Menag Terbitkan Aturan Pengeras Suara Masjid, Sejumlah DKM Sudah Melakukan Sejak Zaman Soeharto
Ketua DKM Masjid Raya Jabar, Muchtar Gandaatmaja menyampaikan bahwa Masjid Raya Jabar telah melakukan aturan itu jauh sebelum Menteri Agama terbirkan
Penulis: Muhamad Nandri Prilatama | Editor: Darajat Arianto
Laporan Wartawan Tribun Jabar, Muhamad Nandri Prilatama
TRIBUNJABAR.ID, BANDUNG - Menteri Agama, Yaqut Cholil Qoumas menerbitkan edaran yang mengatur penggunaan pengeras suara di masjid dan musala. Aturan tersebut tertuang dalam surat Edaran Menteri Agama nomor 5 tahun 2022 tentang pedoman penggunaan pengeras suara di masjid dan musala.
Ketua DKM Masjid Raya Jabar, Muchtar Gandaatmaja menyampaikan bahwa Masjid Raya Jabar yang berada di bawah naungan Pemerintah Provinsi Jawa Barat telah melakukan aturan tersebut jauh sebelum Menteri Agama mengeluarkan edaran aturan itu.
"Masalah pengeras suara sebenarnya bukan hanya saat ini tetapi dahulu sejak zaman presiden Soeharto telah ada lalu diperbaharui. Kami Insya Allah telah melakukannya karena Masjid Raya Jabar ini berada di bawah Pemprov Jabar seperti 10 masjid lainnya di Jabar, termasuk Pusdai, Masjid Raya Cirebon, dan At-Taawun Bogor," katanya saat dihubungi, Selasa (22/2/2022).
Dia juga berharap dengan adanya aturan ini masyarakat tidak terlalu bereaksi negatif. Pasalnya, aturan ini dinilai merupakan masukan-masukan yang diserap oleh Kementerian Agama dari kasus-kasus yang sering dijumpai.
"Kadang kan di kita itu terkait pengeras suara tak seragam, misal masjid satu sudah azan, lalu masjid yang lain baru azan. Jadi, tidak serentak. Kami (Masjid Raya Jabar) setuju saja karena berada di bawah naungan pemerintah, dan memang sejak dahulu kami hanya gunakan pengeras suara saat azan, iqomat, dan takmir," katanya.
Ketua Rais Syuriah PWNU Jabar, KH Abun Bunyamin pun menanggapi senada. Pada prinsipnya, tentang aturan yang dikeluarkan oleh Menteri Agama terkait pengeras suara pihaknya menyambut baik dan mengapresiasinya.

▸ PETUNJUK:
**1.** Menurut berita tentang aturan pengeras suara masjid, apa nomor dan tahun surat edaran Menteri Agama yang dibahas?
**2.** Salin sama persis bagian berita tentang aturan pengeras suara masjid, mulai dari "Menag Terbitkan Aturan" dan berakhir di "edaran aturan itu.".
**3.** Teruskan berita tentang aturan pengeras suara masjid dari bagian terakhir yang ada.

▸ DATA TERSEDIA:
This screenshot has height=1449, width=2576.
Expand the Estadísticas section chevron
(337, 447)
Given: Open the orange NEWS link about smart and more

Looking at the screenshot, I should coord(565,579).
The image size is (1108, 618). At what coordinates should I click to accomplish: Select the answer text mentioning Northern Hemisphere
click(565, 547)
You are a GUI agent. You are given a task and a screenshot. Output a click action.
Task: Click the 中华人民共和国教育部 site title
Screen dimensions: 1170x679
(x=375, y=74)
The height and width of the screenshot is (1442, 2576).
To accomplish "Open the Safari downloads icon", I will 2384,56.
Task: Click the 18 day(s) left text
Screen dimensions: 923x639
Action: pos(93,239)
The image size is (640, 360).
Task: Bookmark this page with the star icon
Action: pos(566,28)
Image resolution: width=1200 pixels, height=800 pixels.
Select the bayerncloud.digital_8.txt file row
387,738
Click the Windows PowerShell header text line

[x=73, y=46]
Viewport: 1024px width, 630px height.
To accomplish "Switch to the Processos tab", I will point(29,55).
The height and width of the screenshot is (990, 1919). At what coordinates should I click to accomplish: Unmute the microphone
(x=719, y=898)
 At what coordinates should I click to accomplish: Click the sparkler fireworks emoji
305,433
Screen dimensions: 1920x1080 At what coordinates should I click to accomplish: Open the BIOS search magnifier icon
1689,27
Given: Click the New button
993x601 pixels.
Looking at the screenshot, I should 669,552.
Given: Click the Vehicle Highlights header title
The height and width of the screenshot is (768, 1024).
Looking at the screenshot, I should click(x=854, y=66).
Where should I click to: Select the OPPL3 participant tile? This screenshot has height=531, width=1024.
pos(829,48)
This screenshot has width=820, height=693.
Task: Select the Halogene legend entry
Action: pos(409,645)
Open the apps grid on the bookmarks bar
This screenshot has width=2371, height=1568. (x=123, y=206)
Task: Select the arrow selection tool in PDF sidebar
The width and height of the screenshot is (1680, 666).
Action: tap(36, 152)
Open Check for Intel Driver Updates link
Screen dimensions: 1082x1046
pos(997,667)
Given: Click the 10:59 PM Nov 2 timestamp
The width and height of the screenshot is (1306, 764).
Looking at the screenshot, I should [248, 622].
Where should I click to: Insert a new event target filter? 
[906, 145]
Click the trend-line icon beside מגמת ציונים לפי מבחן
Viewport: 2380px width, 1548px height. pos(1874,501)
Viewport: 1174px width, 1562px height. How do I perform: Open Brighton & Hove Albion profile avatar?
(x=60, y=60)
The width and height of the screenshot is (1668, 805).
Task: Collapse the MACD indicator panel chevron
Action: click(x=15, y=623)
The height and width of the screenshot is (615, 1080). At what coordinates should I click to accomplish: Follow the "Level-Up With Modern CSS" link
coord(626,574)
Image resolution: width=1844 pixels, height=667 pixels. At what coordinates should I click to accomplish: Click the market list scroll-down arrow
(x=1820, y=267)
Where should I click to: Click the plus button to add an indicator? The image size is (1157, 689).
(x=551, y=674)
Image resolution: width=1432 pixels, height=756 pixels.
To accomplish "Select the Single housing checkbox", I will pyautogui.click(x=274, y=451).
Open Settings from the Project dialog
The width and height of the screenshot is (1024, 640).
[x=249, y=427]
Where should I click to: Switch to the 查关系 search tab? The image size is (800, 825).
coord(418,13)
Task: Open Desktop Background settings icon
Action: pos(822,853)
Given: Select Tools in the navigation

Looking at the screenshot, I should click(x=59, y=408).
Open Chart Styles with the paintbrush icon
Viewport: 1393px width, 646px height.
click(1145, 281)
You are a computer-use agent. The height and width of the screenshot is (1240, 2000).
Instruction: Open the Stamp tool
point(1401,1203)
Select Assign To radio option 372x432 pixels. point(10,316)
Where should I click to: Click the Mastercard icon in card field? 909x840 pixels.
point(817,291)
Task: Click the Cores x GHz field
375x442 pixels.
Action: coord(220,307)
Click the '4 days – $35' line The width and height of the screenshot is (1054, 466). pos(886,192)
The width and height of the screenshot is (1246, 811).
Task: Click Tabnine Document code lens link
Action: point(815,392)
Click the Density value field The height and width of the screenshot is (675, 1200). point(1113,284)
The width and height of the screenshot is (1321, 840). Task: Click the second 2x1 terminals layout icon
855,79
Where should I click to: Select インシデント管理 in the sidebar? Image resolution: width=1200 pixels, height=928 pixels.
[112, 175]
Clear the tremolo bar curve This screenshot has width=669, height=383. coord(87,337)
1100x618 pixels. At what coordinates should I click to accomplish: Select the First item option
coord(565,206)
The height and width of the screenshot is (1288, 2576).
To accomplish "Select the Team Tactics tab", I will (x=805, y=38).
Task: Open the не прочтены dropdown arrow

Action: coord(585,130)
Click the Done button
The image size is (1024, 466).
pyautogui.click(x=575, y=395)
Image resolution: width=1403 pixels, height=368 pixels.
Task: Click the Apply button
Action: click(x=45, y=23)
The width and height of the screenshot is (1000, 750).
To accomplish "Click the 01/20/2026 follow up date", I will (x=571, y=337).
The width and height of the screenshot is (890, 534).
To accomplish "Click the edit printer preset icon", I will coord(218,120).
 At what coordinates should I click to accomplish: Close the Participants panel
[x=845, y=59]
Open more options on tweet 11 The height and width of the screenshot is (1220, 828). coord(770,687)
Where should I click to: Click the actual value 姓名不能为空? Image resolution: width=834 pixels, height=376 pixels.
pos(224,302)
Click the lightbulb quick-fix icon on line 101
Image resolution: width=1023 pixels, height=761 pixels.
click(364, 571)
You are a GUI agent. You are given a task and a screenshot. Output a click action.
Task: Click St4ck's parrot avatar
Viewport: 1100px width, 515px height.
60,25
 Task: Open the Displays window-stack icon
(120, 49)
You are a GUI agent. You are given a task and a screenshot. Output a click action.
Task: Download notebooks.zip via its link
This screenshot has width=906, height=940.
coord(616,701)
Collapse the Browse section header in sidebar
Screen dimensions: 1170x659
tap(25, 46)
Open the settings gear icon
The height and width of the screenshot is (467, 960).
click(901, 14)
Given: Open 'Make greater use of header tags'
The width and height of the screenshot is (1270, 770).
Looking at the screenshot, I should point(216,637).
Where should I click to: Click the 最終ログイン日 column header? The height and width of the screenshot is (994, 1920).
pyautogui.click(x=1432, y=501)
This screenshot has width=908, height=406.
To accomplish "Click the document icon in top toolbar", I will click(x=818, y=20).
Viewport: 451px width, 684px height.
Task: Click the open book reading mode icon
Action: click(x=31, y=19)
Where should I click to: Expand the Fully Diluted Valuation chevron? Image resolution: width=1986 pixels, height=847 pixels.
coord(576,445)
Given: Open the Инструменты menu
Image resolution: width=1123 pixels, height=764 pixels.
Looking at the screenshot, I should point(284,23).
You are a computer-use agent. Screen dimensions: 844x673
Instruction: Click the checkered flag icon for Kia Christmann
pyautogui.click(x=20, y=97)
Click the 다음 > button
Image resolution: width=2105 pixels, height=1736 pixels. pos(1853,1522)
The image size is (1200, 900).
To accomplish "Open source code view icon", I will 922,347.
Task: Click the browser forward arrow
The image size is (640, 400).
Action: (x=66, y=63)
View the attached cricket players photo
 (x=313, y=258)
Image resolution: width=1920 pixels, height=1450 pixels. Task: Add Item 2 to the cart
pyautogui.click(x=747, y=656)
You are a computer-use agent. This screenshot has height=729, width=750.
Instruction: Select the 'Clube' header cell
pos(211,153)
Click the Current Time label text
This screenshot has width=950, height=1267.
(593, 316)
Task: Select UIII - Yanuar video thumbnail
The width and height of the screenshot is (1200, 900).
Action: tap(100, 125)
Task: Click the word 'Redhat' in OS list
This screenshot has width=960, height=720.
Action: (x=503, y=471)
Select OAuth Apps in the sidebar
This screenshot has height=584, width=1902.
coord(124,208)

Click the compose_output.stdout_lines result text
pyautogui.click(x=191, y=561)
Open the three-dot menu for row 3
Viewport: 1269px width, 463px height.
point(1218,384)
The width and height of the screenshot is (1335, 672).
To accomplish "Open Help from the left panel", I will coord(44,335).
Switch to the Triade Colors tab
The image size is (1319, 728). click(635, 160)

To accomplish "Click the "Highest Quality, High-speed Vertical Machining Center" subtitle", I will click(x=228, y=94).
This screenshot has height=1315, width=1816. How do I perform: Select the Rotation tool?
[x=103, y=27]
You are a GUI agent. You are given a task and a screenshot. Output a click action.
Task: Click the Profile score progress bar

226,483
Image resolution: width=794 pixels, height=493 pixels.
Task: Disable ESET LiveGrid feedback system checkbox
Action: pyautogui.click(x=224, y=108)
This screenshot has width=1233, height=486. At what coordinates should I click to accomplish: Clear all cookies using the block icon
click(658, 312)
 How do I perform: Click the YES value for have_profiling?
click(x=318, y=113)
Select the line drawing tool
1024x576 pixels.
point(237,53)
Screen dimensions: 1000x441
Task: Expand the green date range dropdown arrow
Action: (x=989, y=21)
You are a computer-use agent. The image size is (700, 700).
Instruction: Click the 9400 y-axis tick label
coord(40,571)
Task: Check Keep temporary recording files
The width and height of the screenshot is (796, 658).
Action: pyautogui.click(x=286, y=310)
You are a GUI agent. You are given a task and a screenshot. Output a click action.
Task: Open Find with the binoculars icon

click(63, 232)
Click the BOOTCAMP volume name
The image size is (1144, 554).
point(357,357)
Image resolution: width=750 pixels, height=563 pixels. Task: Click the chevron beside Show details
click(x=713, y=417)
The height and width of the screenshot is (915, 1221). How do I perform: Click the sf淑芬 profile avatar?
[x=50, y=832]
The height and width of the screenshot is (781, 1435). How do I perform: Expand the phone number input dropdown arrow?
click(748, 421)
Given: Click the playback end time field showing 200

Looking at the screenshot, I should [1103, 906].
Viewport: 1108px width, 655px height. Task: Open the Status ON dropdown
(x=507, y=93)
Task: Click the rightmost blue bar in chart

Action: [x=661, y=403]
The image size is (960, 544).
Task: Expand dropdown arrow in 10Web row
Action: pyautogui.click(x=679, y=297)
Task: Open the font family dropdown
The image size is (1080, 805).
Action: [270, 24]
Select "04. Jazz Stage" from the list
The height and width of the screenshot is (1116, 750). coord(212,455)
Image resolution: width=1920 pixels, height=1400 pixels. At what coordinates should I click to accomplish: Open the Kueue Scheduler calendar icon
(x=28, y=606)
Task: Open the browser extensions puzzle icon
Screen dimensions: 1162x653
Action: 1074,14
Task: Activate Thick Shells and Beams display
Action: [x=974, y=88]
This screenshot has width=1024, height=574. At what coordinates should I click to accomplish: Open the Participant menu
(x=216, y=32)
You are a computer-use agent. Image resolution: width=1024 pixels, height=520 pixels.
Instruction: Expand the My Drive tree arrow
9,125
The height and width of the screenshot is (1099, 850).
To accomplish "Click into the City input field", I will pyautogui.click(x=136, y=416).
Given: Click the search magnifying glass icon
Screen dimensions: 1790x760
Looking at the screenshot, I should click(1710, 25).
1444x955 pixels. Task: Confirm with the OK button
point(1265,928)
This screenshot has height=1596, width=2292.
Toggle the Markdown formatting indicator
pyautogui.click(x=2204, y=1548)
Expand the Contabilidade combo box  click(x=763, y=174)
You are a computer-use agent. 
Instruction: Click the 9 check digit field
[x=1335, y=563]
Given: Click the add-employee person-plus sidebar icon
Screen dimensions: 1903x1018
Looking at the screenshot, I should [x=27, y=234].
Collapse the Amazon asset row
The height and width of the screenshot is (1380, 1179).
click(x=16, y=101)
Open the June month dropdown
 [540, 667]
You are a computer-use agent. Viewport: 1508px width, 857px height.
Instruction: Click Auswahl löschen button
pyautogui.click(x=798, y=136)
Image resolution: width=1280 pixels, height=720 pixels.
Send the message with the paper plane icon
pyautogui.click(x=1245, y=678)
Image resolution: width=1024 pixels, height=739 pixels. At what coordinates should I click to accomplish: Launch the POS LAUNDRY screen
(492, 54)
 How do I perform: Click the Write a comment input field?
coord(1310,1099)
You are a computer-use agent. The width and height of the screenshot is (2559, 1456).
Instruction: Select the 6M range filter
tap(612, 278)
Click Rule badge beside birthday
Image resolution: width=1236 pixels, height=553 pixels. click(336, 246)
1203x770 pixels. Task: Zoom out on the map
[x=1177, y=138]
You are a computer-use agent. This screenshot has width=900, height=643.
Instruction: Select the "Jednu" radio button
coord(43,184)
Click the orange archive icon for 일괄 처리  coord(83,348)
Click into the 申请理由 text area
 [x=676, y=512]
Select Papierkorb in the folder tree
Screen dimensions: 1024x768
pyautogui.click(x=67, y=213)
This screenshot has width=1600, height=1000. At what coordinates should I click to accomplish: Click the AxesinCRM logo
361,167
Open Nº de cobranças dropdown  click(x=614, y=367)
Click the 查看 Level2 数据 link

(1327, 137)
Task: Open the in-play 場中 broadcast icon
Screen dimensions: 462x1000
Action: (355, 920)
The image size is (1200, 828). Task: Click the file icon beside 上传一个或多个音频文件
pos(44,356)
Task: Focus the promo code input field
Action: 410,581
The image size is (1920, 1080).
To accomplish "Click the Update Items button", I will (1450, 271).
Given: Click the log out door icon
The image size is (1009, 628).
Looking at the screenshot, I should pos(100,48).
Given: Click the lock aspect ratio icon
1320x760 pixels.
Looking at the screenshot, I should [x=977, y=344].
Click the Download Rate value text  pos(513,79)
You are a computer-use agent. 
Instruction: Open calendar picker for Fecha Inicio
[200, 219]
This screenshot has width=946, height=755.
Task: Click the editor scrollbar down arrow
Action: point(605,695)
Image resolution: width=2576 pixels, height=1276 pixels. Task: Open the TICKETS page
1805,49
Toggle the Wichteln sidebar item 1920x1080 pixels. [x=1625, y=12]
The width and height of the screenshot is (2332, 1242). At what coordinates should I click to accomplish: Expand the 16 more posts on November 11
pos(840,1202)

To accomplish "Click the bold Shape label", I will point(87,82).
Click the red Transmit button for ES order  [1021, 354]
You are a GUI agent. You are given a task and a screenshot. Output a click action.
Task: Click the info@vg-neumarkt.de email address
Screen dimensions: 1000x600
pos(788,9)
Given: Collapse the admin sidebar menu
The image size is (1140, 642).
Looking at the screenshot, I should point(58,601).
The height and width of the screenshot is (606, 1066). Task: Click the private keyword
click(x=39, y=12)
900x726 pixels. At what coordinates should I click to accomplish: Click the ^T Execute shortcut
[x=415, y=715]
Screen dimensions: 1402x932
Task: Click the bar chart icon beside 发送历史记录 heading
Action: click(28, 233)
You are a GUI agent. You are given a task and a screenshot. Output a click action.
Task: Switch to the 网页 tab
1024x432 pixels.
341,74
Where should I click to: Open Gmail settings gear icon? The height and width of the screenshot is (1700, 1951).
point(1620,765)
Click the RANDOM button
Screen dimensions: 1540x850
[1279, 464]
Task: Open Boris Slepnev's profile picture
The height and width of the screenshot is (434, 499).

▸ JAWABAN AKHIR:
**1.** Surat Edaran Menteri Agama nomor 5 tahun 2022.

**2.**
Menag Terbitkan Aturan Pengeras Suara Masjid, Sejumlah DKM Sudah Melakukan Sejak Zaman Soeharto
Ketua DKM Masjid Raya Jabar, Muchtar Gandaatmaja menyampaikan bahwa Masjid Raya Jabar telah melakukan aturan itu jauh sebelum Menteri Agama terbirkan
Penulis: Muhamad Nandri Prilatama | Editor: Darajat Arianto
Laporan Wartawan Tribun Jabar, Muhamad Nandri Prilatama
TRIBUNJABAR.ID, BANDUNG - Menteri Agama, Yaqut Cholil Qoumas menerbitkan edaran yang mengatur penggunaan pengeras suara di masjid dan musala. Aturan tersebut tertuang dalam surat Edaran Menteri Agama nomor 5 tahun 2022 tentang pedoman penggunaan pengeras suara di masjid dan musala.
Ketua DKM Masjid Raya Jabar, Muchtar Gandaatmaja menyampaikan bahwa Masjid Raya Jabar yang berada di bawah naungan Pemerintah Provinsi Jawa Barat telah melakukan aturan tersebut jauh sebelum Menteri Agama mengeluarkan edaran aturan itu.

**3.**
"Insya Allah positif artinya penggunaan pengeras suara dapat dioptimalkan untuk digunakan di dalam masjid dan sekitarnya. Sedangkan untuk yang jangkauan luar jauh dibatasi seperti azan dan hal-hal tertentu yang dianggap urgen," ujarnya.
Adapun suara yang keluar dari pengeras suara, lanjutnya, harus menggambarkan suatu keindahan yang baik didengar dan dapat diresapi oleh masyarakat sekitar, seperti azan dan mengaji Alquran.
"Mudah-mudahan masyarakat bisa memahami tentang aturan baru ini. Memang tentu akan ada pro dan kontra. Tapi, buat kami (aturan) ini baik dan positif. Istilah dalam fiqh itu suara tak boleh mengganggu semisal bising bagi yang ibadah atau tidur, maka sangat perlu adanya pembatasan penggunaan pengeras suara yang jangkauannya jauh keluar. Dan aturan ini sebenarnya fleksibel dan situasional," katanya.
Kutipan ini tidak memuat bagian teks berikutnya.